Large changes in branch sizes in later builds of ROOT

Dear ROOT experts,

I’ve been doing some size comparisons between two identical (in terms of content and number of events) set of ROOT NTuples, one made with ROOT v6.36.02 and another made with v6.39.01 (compiled from master on 20/11-2025). They’re both created from another set of NTuples, originally made with 6.36.02, using the RDataFrame::Snapshot function.

I see some quite large changes of the sizes of most branches, in particular for empty branches (of type Array<float/int>). In v6.39.01 the empty vectors take up 2.9596 bytes/ev while in v6.36 only 1.4461 bytes/ev. Moreover for the other branches, which are not empty, there seems to be a size increase between 15 - 50% in the NTuples made with v6.39.01. Overall, including all the 129 branches of my NTuple the v6.39 one is 23% larger than the one made with 6.36.

Are these changes expected in later ROOT versions or is it because I’m mixing different ROOT version in the NTuple workflow?

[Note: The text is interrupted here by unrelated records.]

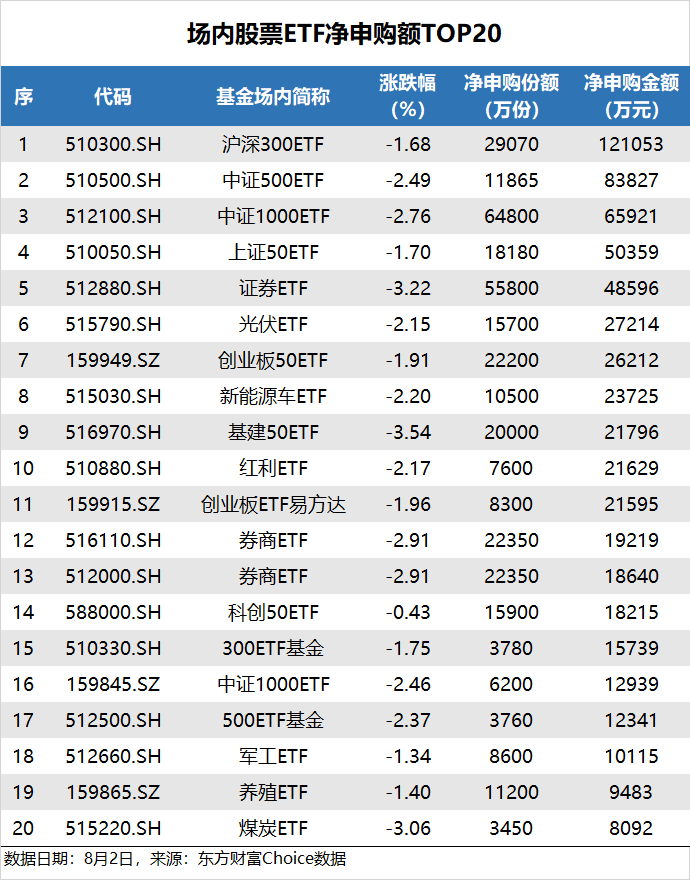Click the title 场内股票ETF净申购额TOP20
This screenshot has height=880, width=690.
click(x=344, y=34)
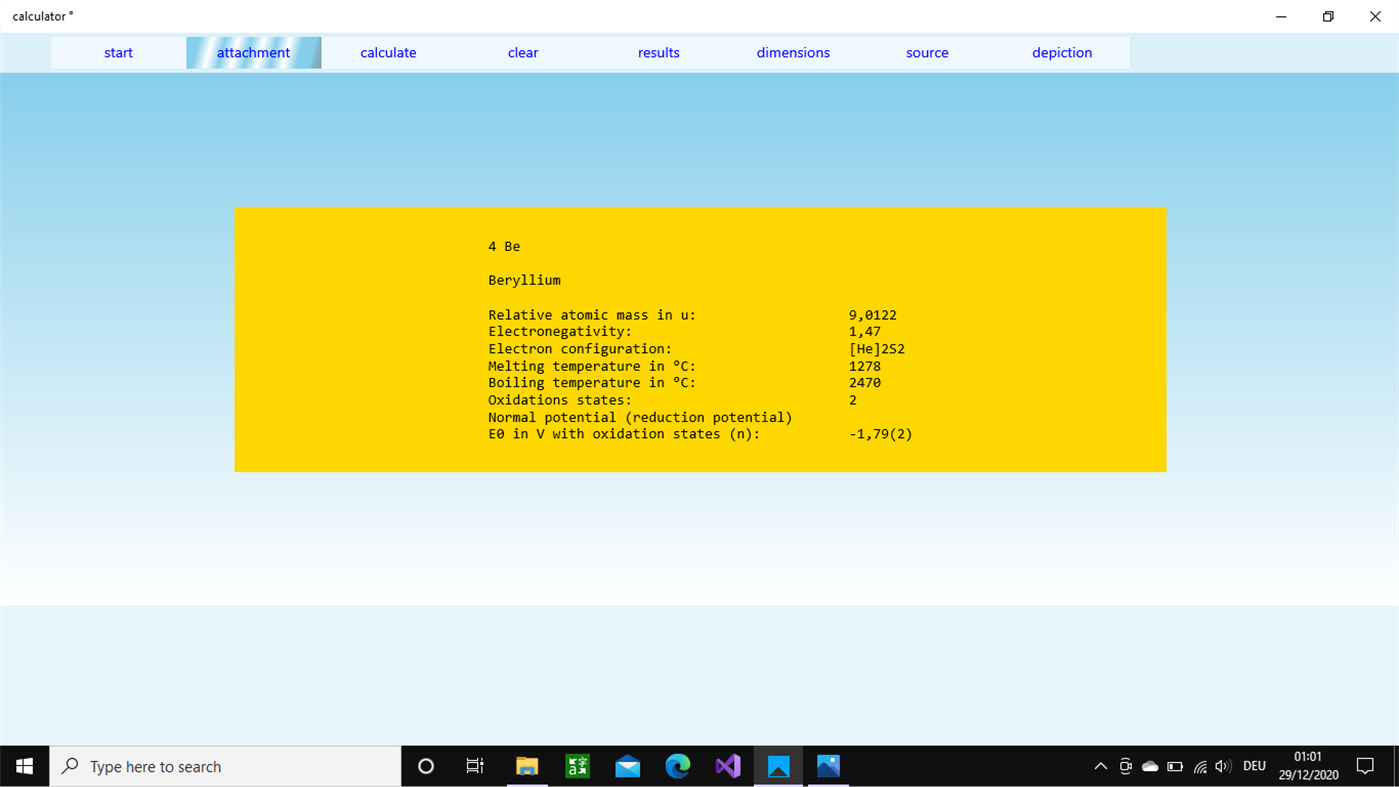Open Task View

point(474,766)
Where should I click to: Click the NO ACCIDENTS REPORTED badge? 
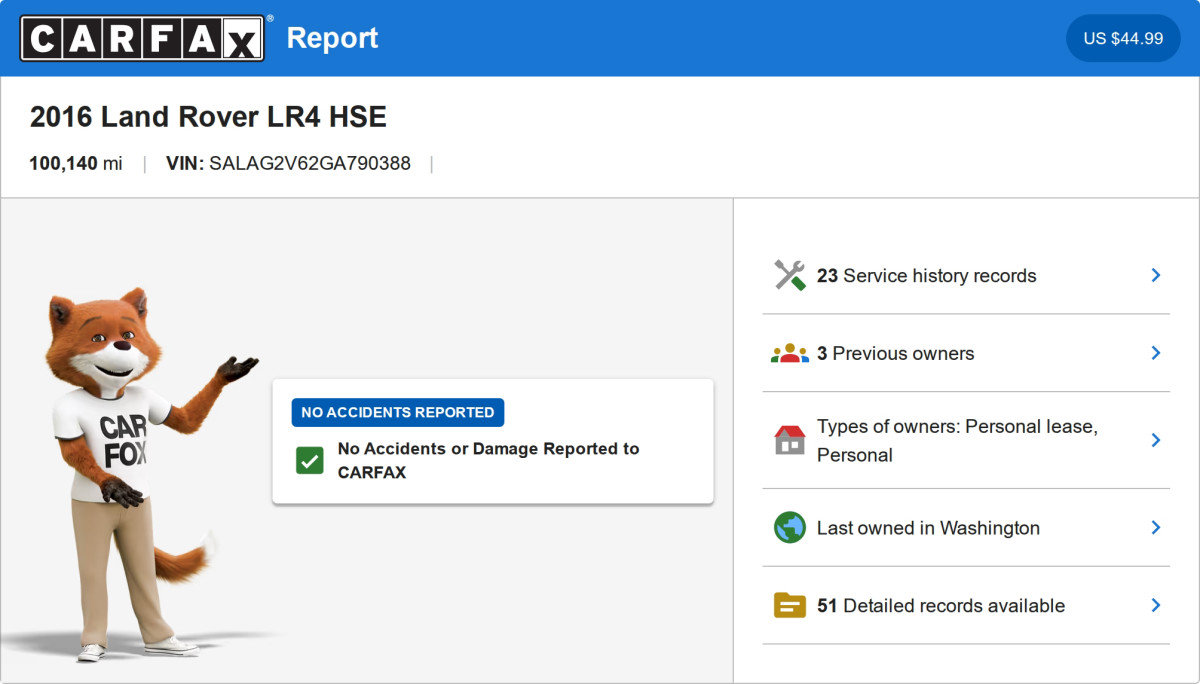(x=398, y=412)
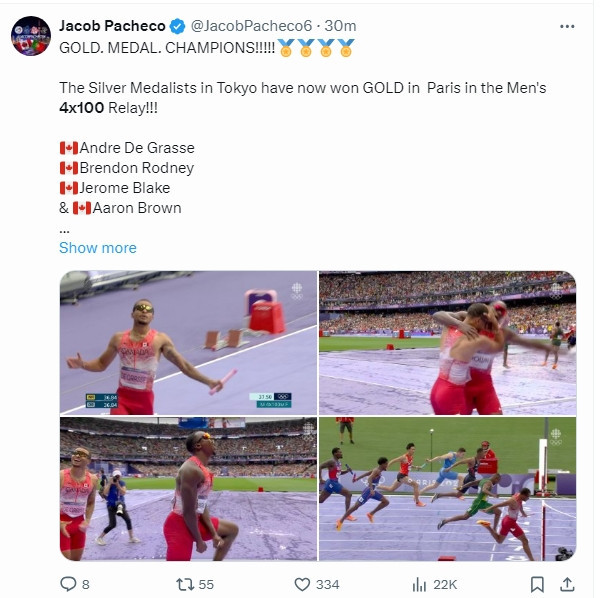
Task: Open the @JacobPacheco6 handle link
Action: (251, 26)
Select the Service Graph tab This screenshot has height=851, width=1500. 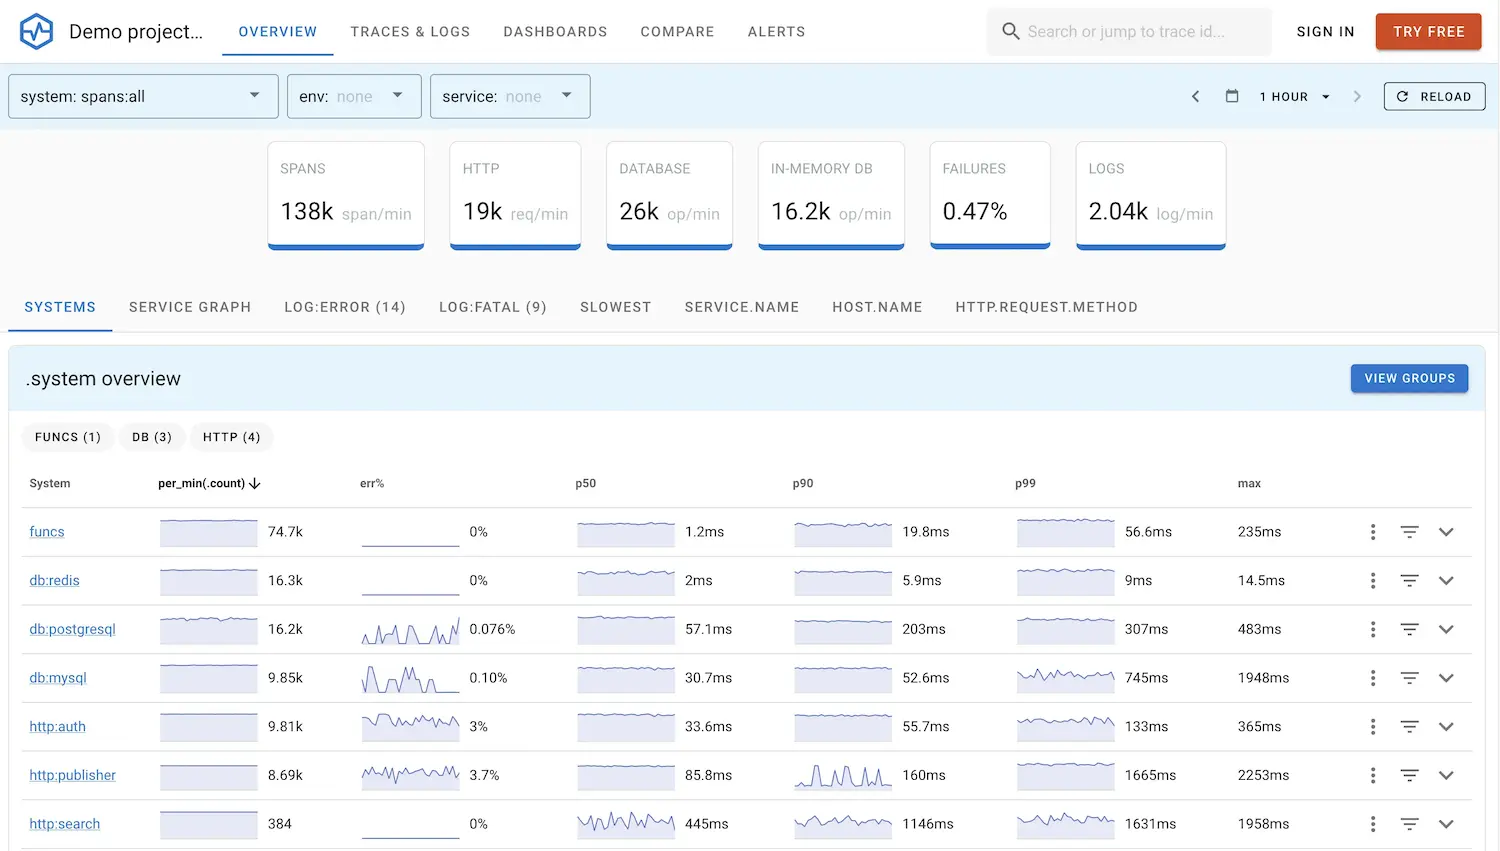(x=190, y=307)
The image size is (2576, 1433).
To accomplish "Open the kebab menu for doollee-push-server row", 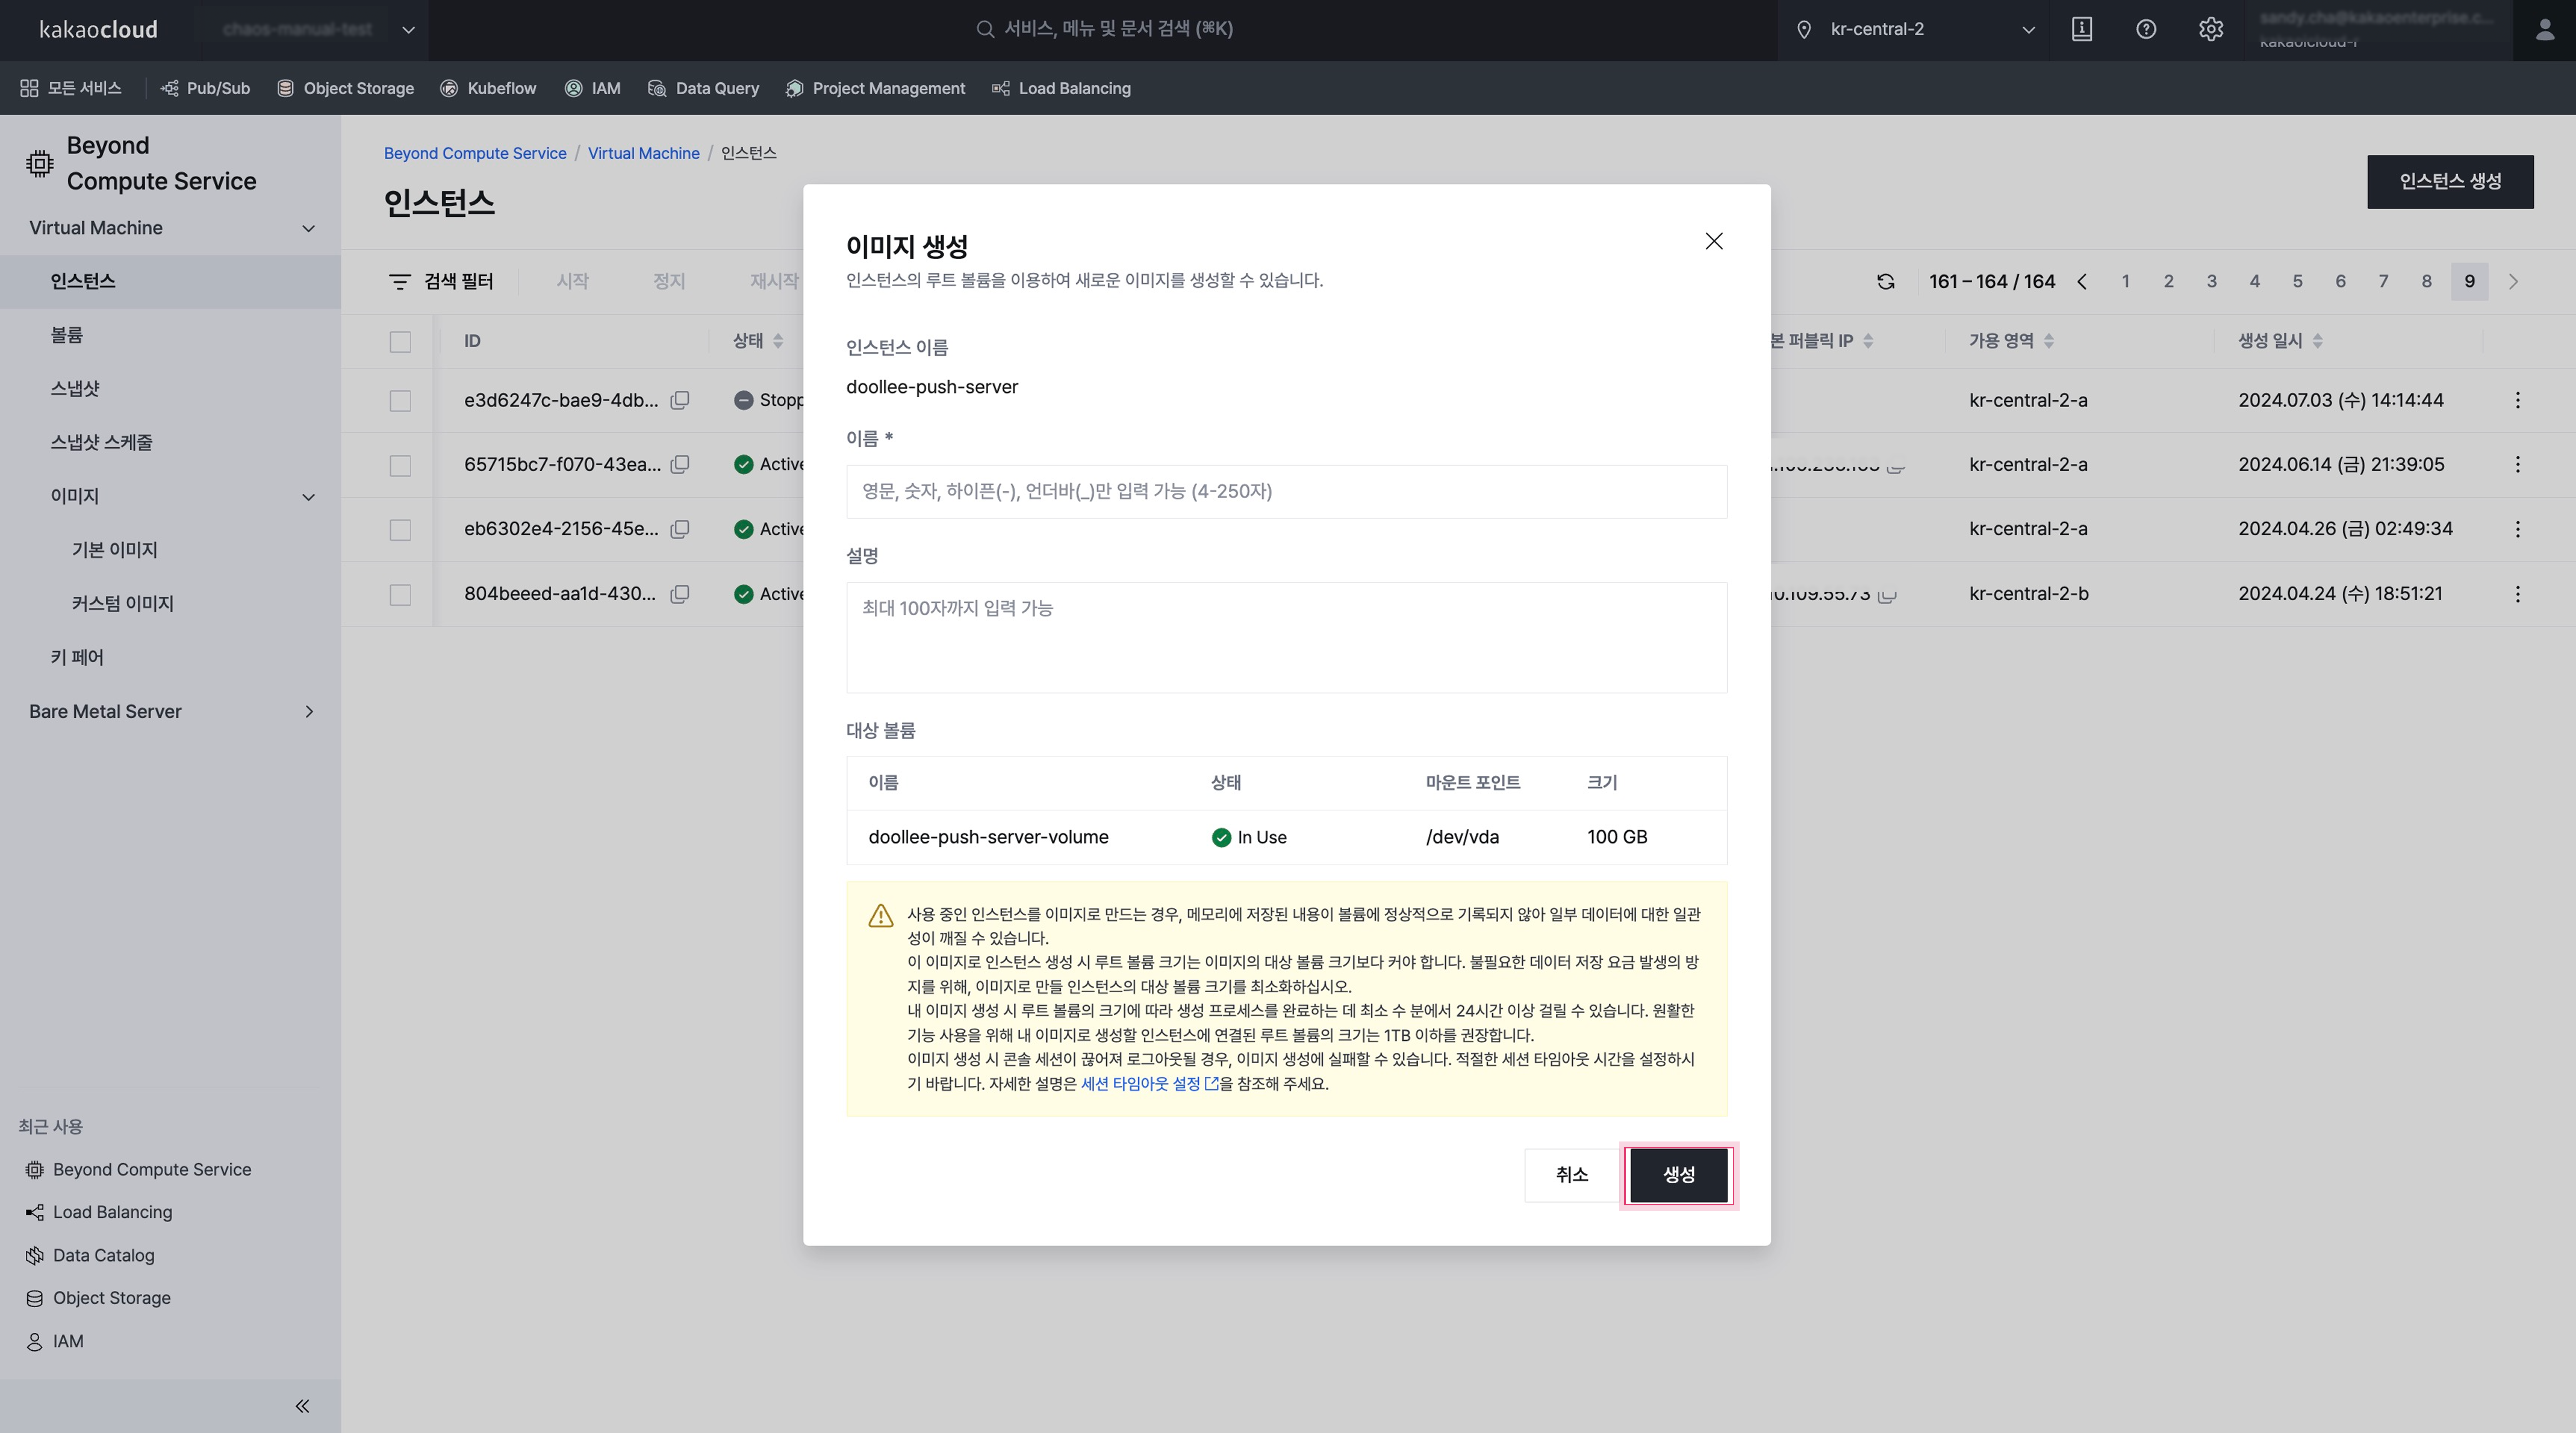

Each set of NTuple has a total of 1 143 602 162 events and the total size is 336 GB (6.39) and 273 GB (6.36)

best,

Eirik

Dear @Eirik_Gramstad ,

Thank you for reaching out to the forum!

No, such a large increase is not expected. Could you guide me towards reproducing this behaviour, maybe with a script that creates only one file and so I can compare with the different versions of ROOT?

Cheers,
Vincenzo

Hi Vincenzo

Attached (or here) is a simplified version of the full script which reproduces the problem. You can test it on this file on CERNBox (user/e/egramsta/forROOT/user.egramsta.48785775._000523.output_ntup.root).

When I run this script in ROOT 6.36.04 the size/ev is 261.37 bytes (total size 10 MB) while with the ROOT built from master on Nov. 20th 2025 (6.39.01) it is 331.96 bytes/ev (13 MB).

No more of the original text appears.